The Chalybeate

Friday 28 November 2008

Health and Safety

Thinking back to France again, on our brief walking break, I was impressed by the lack of health & safety provisions which typically blight interesting locations in Britain. There were no warning signs over sheer drops, crumbling fortifications were unmended, railways unfenced: overall there seemed to be a general concensus that it's an individual's responsibility to act sensibly and to take care.
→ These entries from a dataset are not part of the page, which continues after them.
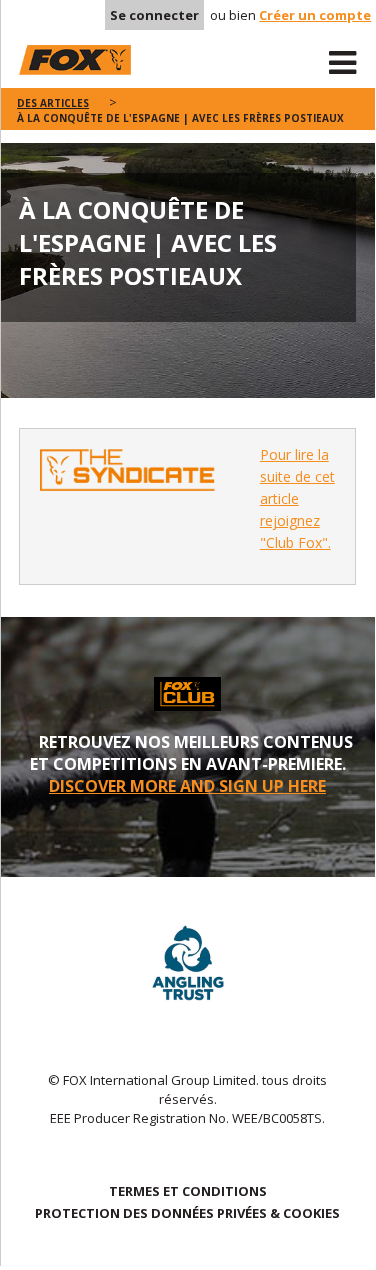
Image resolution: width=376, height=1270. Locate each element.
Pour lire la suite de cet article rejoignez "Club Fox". (297, 498)
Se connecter (154, 15)
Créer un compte (315, 15)
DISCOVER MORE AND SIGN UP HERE (187, 786)
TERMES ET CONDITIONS (188, 1191)
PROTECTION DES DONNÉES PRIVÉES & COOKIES (187, 1213)
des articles (53, 103)
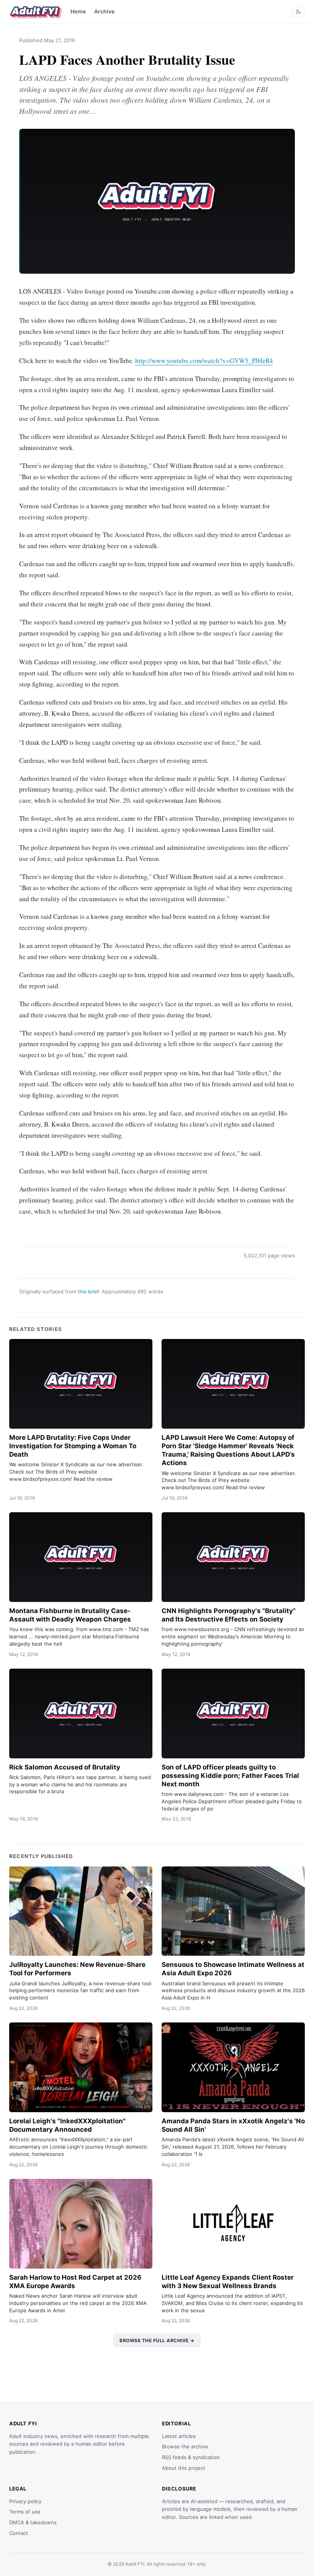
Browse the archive (185, 2446)
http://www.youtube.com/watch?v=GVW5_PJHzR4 (204, 360)
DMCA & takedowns (33, 2522)
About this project (183, 2468)
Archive (104, 11)
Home (78, 11)
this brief (88, 1291)
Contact (18, 2533)
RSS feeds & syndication (191, 2457)
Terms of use (25, 2512)
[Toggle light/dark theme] (298, 12)
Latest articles (179, 2436)
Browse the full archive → (157, 2340)
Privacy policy (25, 2501)
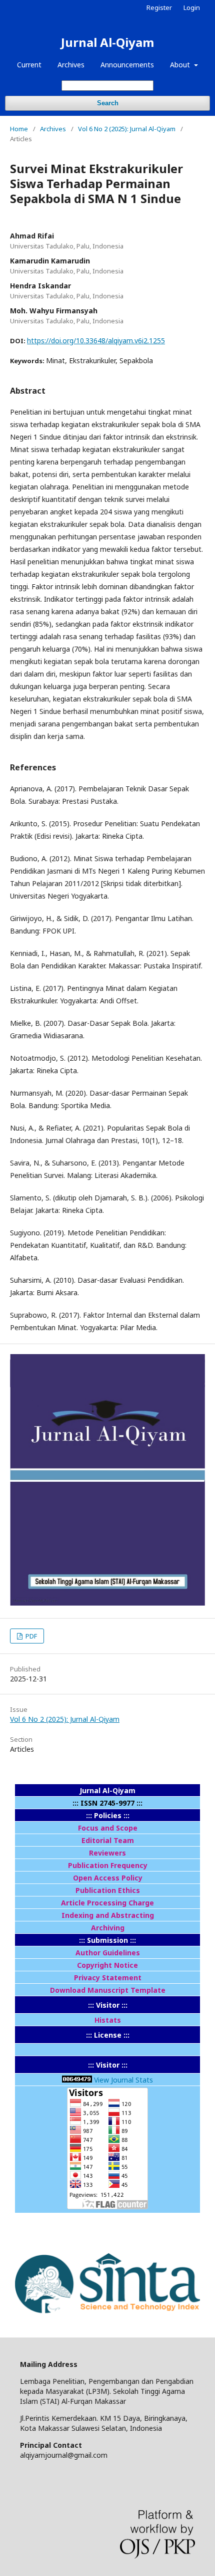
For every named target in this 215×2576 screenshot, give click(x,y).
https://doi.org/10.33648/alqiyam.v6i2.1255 (96, 340)
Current (29, 64)
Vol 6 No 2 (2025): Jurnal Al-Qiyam (127, 128)
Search (107, 103)
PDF (30, 1636)
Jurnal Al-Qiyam (107, 42)
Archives (71, 64)
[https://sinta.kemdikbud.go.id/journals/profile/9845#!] (107, 2316)
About (181, 64)
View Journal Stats (123, 2080)
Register (159, 7)
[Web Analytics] (77, 2080)
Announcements (127, 64)
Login (192, 7)
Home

(Moonface and the Cow's Arsehole)


A case in point was the cave near Meailles. In the Mendips there are many limestone caves and potholes, all of which are carefully closed off by locked steel shutters to prevent the unwary or inquisitive from entering them. Two hours walk into the hills from Meailles, it's a different story. The Grotte de Meailles is 400m long, and descends for over 100 slippery muddy metres into the hillside. And it's completely open to anyone, so Moonface and I investigated it. Locally, it's known as the "Cul de Boeuf". It was a great experience, descending steeply along the sticky clayey boulders inside the cavern. We had two torches, so light wasn't a problem, but there were potholes in the floor of the grotte which we had to look out for. It's the first proper cave I've been in unaccompanied and without guides, since I went into Kirkdale cave as a lad. It was cool, it was sticky, it was wonderful. I only wish that we had spent more time there, but we had a last train to catch from Meailles back to Entrevaux. We saw no other walkers that day, only a solitary woman mushroom-picker in the morning.